The legacy of 9/11 is still being felt not as memory or history but as current event. The war that was launched to avenge the attacks is still being fought, lives still being lost. The wounds in this case include real physical life-changing injuries.

So when a story comes out that delves into whether these entire 11 years of anguish might have been avoided in some way it obviously touches a nerve. That fact -- the fact that the story came out today on the 9/11 anniversary in the heat of an election campaign has led some to call it a political hatchet job, an attack. And it's not our intention tonight to look at this through a partisan lens, only to try to lay out the claims and the counterclaims and the facts that we know.

The story, in a nutshell, centers on what President Bush and other top officials knew before this unforgettable moment when the president was informed of the attacks. Kurt Eichenwald has done the reporting. He lays it out in a "New York Times" op-ed, titled, "The Deafness Before the Storm." It was published today. It uses this famous briefing as a jumping off on dated August 6, 2001 entitled "Bin Laden Determined to Strike U.S."

This is the only such document ever to be declassified and as you'll remember the Bush administration maintained that title notwithstanding, this was not, I repeat, not a clear-cut warning of a strike in the United States about to happen.

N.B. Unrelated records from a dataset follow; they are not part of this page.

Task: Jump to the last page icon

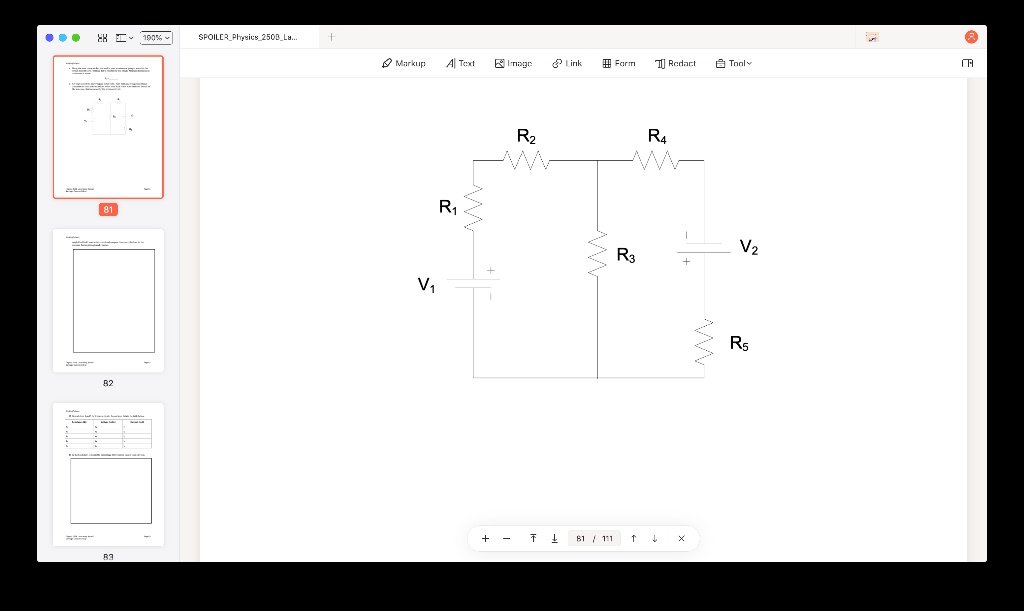Action: coord(555,538)
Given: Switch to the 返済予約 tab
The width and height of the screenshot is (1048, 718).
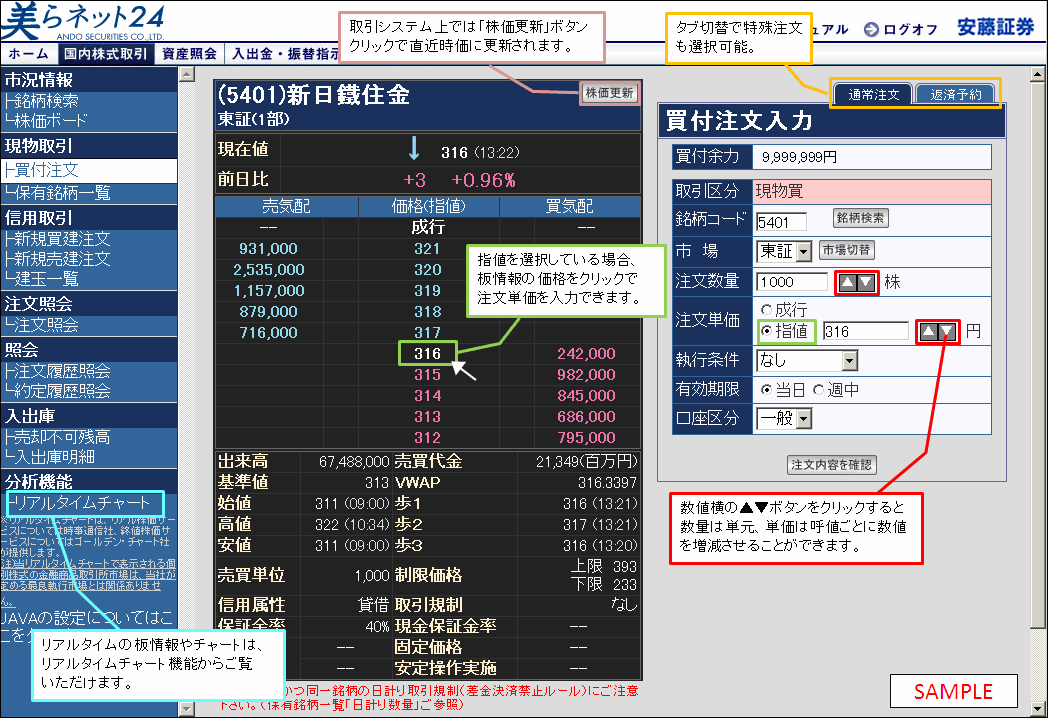Looking at the screenshot, I should tap(954, 95).
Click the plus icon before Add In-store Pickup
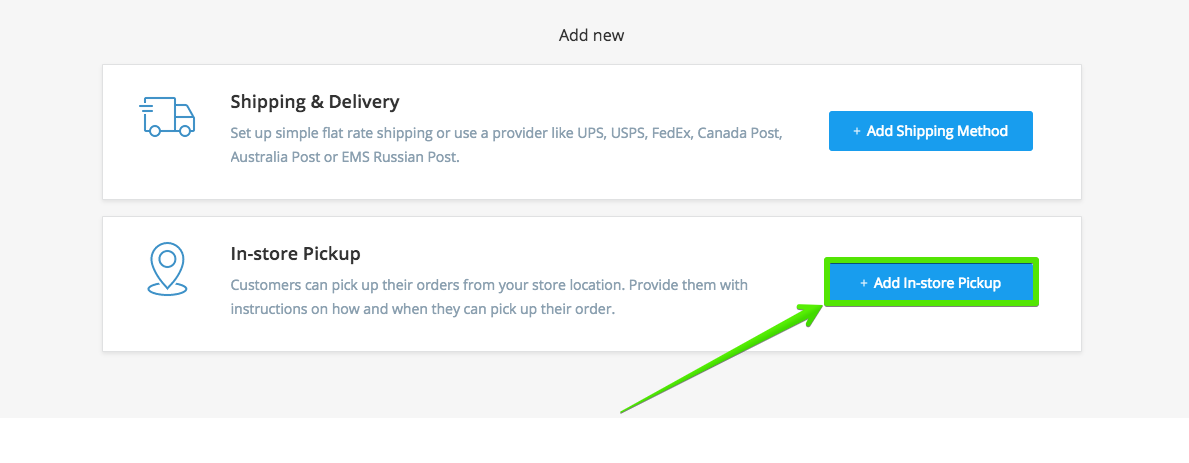This screenshot has height=463, width=1189. (x=864, y=283)

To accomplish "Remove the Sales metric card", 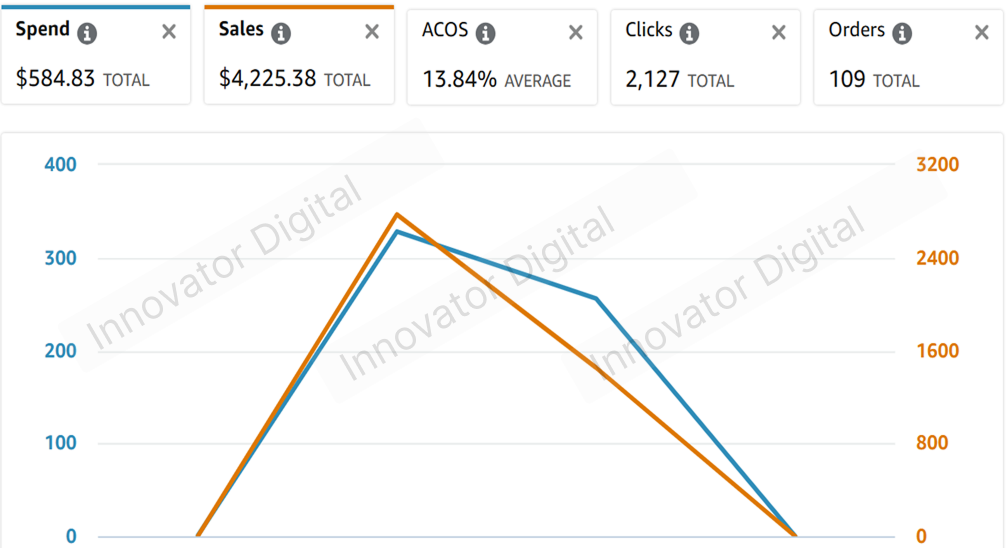I will 371,31.
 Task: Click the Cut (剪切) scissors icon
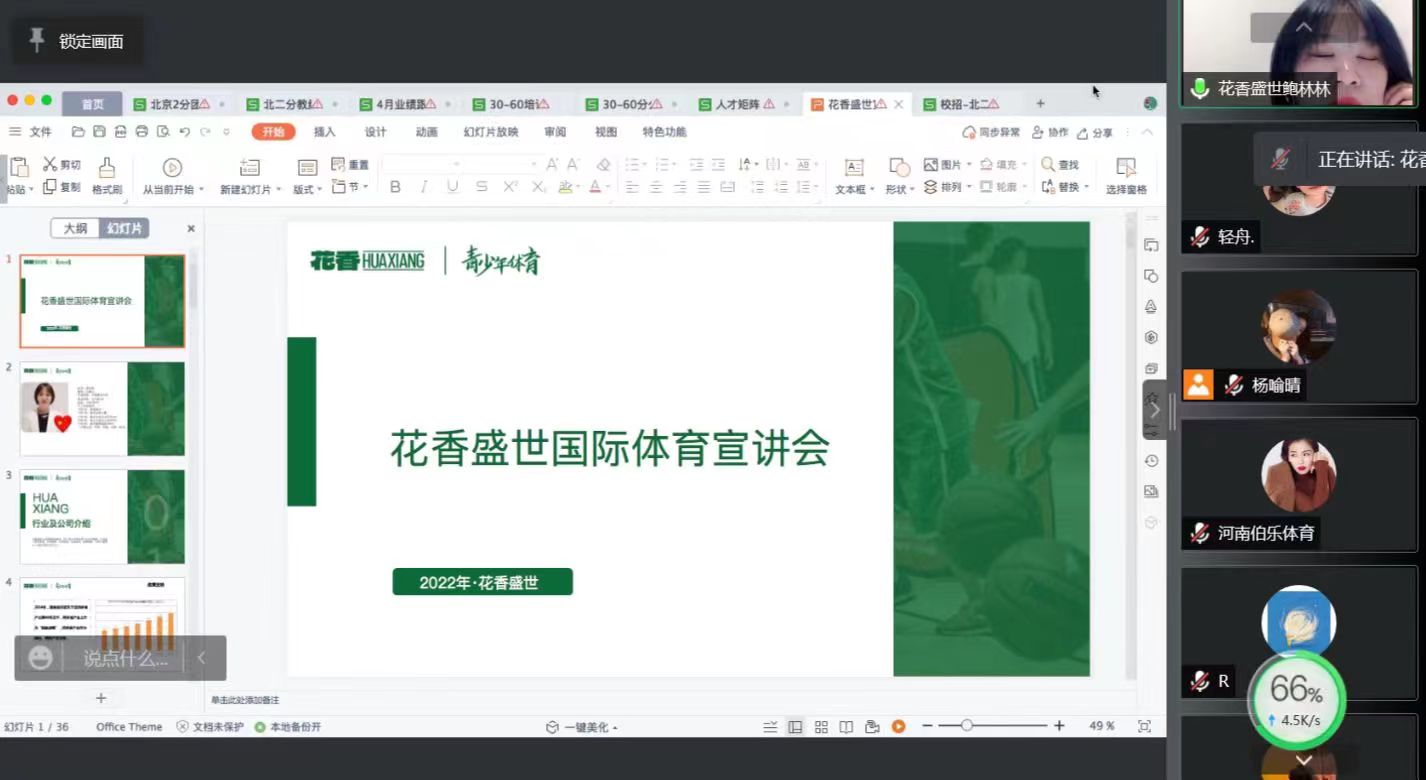click(50, 164)
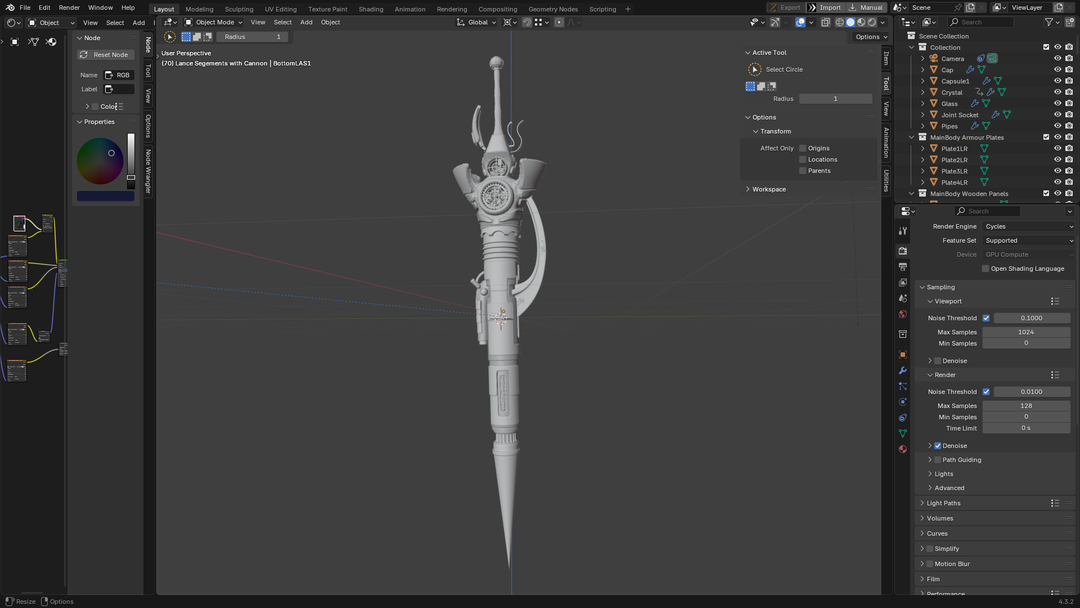
Task: Switch to the Shading workspace tab
Action: (x=370, y=8)
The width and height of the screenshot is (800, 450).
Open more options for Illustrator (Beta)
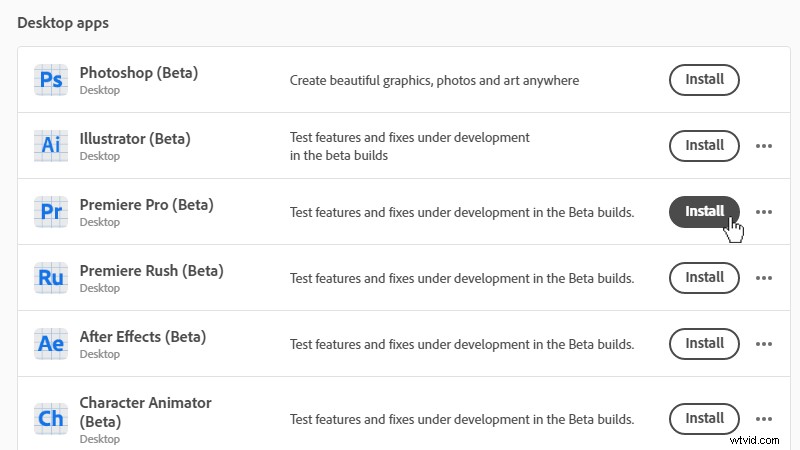click(x=764, y=146)
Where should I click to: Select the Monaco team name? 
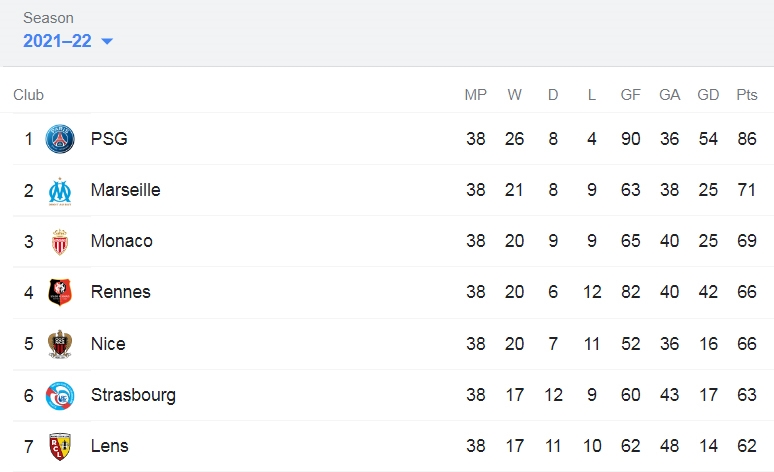121,241
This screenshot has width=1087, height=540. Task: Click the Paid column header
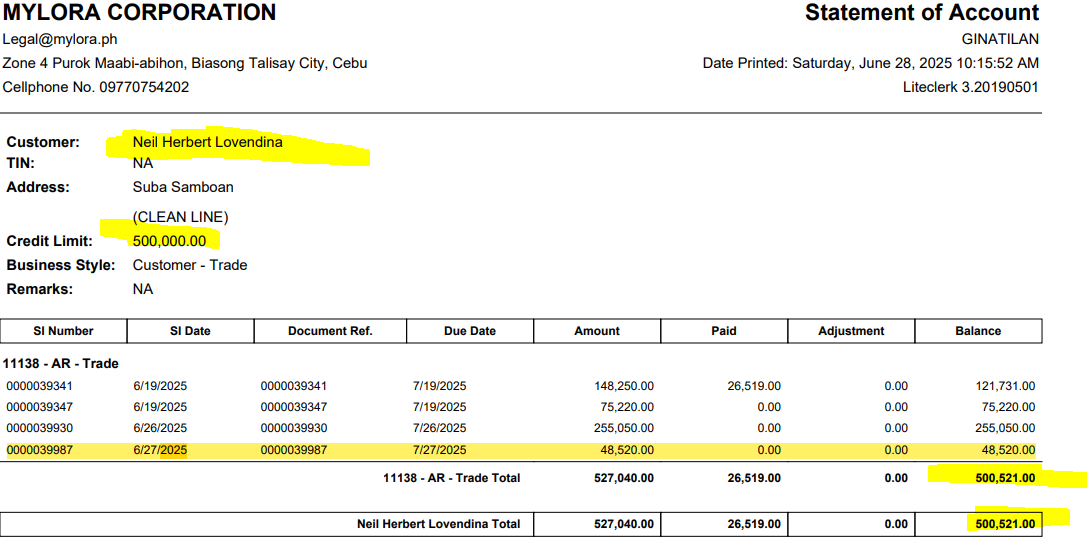coord(724,331)
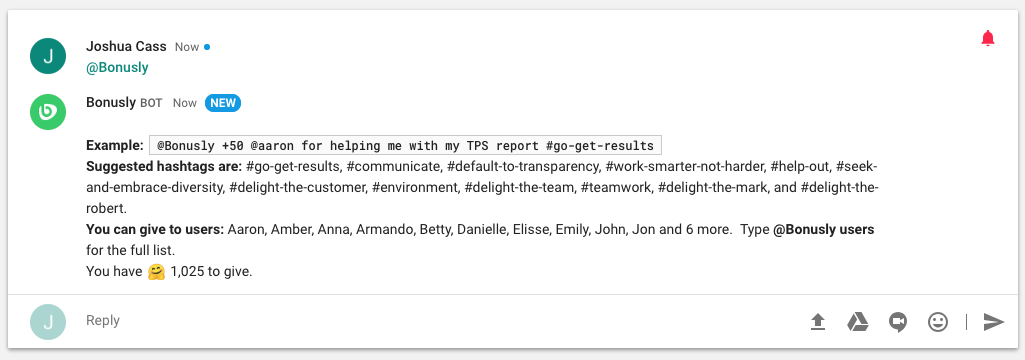This screenshot has width=1025, height=360.
Task: Select the Joshua Cass sender name
Action: click(x=126, y=46)
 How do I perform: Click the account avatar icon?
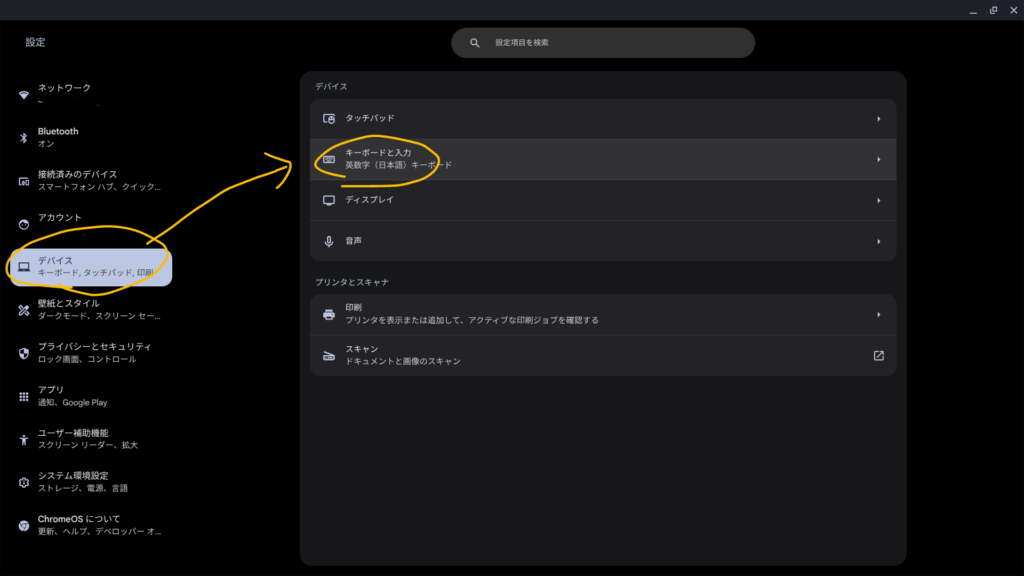(24, 224)
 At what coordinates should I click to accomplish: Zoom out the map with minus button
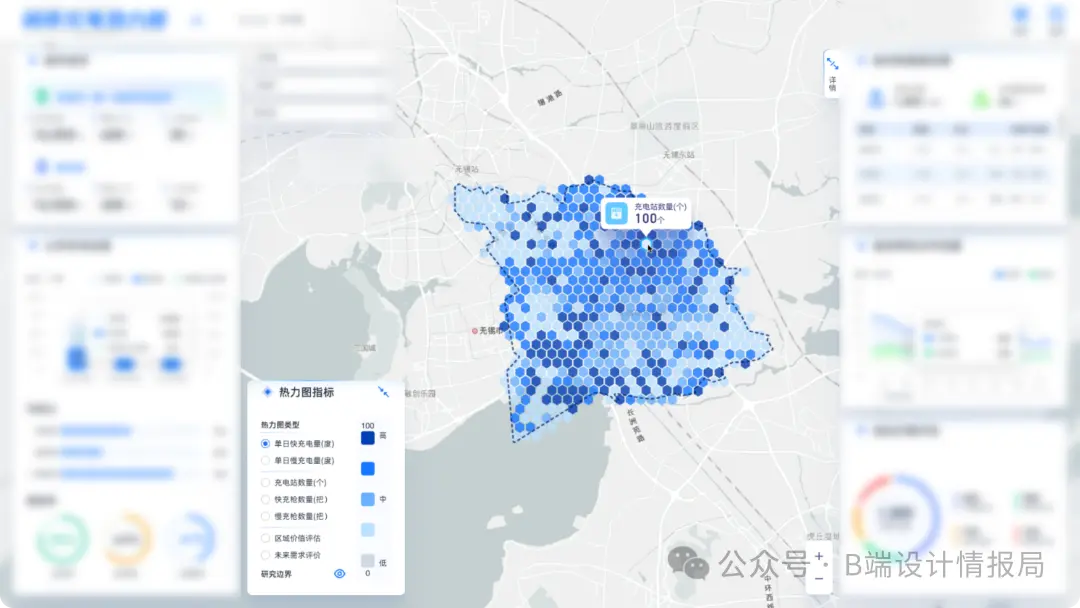pos(819,578)
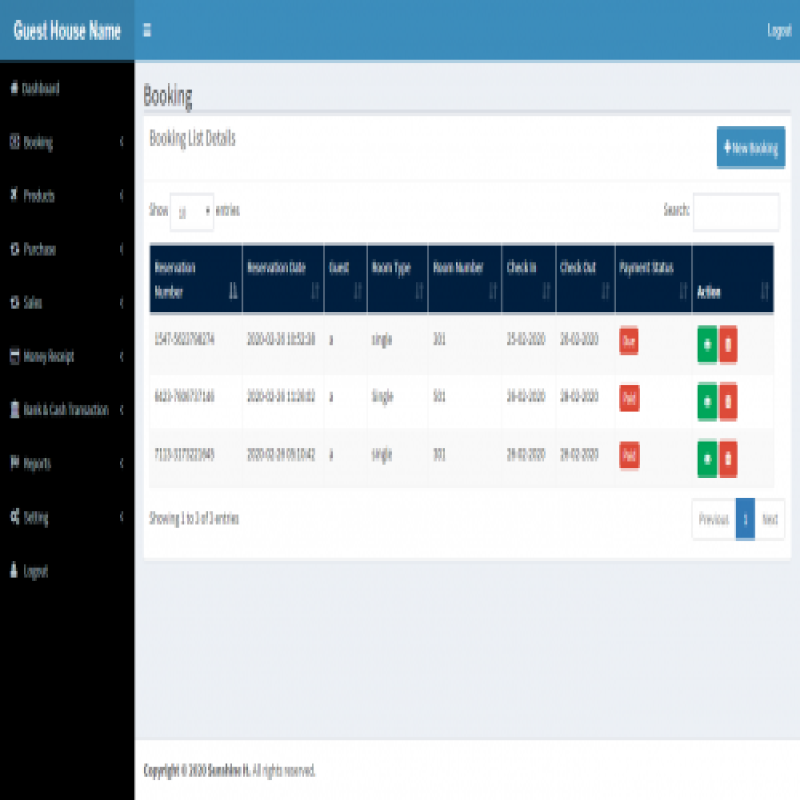This screenshot has width=800, height=800.
Task: Click green view icon for reservation 1547-5023798274
Action: [707, 343]
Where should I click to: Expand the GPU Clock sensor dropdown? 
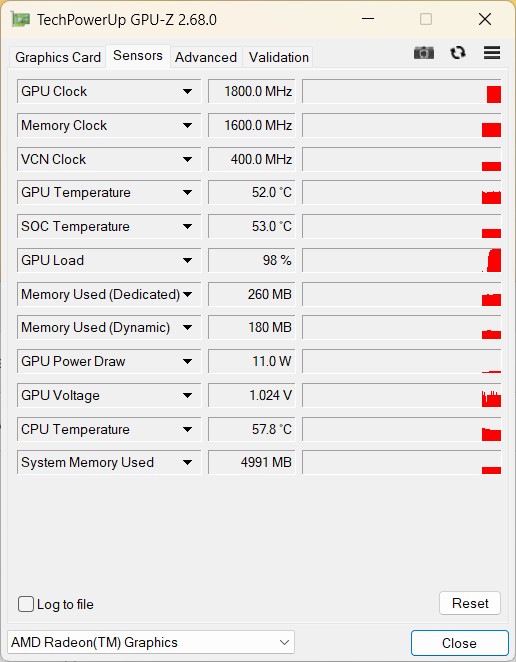[x=187, y=91]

(BEGIN VIDEO CLIP) CONDOLEEZZA RICE, FORMER U.S. SECRETARY OF STATE: Well, August 6 is most certainly an historical document that says here's how you might think about al Qaeda. A warning is when you have something that suggests that an attack is impending. And we did not have -- on the United States -- threat information that was in any way specific enough to suggest that something was coming in the United States.

(END VIDEO CLIP)

COOPER: Former Secretary of State and National Security Adviser Condoleezza Rice there.

Kurt Eichenwald concedes that her argument is plausible, unless, he says, you look at a whole string of other classified daily briefs that preceded it. He says he has seen portions of many of them and quote, "come to an inescapable conclusion the administration's reaction to what Mr. Bush was told in the weeks before that infamous briefing reflected significantly more negligence than has been disclosed." Those were his words.

Now full disclosure we have not seen what Mr. Eichenwald says he's seen. He joins us shortly, though, to talk about it. We do know from the report of the 9/11 Commission that there were 40 other mentions of Osama bin Laden and al Qaeda in presidential daily briefs prior to 9/11. But Mr. Eichenwald goes further than that and reports that direct warnings about the al Qaeda attacking the U.S. began in the spring of 2001. By May 1, he reports the CIA told the White House of a report that -- quote -- "A group present in the United States," unquote, was planning a terrorist operation.

He says the June 22 daily brief reported that al Qaeda strikes could be -- quote -- "imminent." And this tracks with the recollection of former anti-terrorism official Richard Clarke, who served in both the Clinton and Bush administrations and has written a sharply critical book about his experiences.

In 2004 he told NBC News about a June 21st meeting he sat in on with CIA director George Tenet and Condoleezza Rice. He says -- quote -- "We sat on the national security adviser's office. And I have used the phrase in the book to describe George Tenet's warnings, as -- quote -- 'he had his hair on fire. ' He was about as excited as I would ever seen him. And he said, something is going to happen."

And I he later told "60 Minutes," and as the Bush administration denies, Mr. Clarke says the warnings were ignored by then President Bush.

(BEGIN VIDEO CLIP)

RICHARD CLARKE, FORMER U.S. COUNTERTERRORISM OFFICIAL: He ignored it. He ignored terrorism for months when maybe we could have done something to stop 9/11. Maybe. We'll never know.

(END VIDEO CLIP)

COOPER: Now, again, that is sharply disputed by members of the Bush administration, but it does track with what Mr. Eichenwald is saying in his op-ed today.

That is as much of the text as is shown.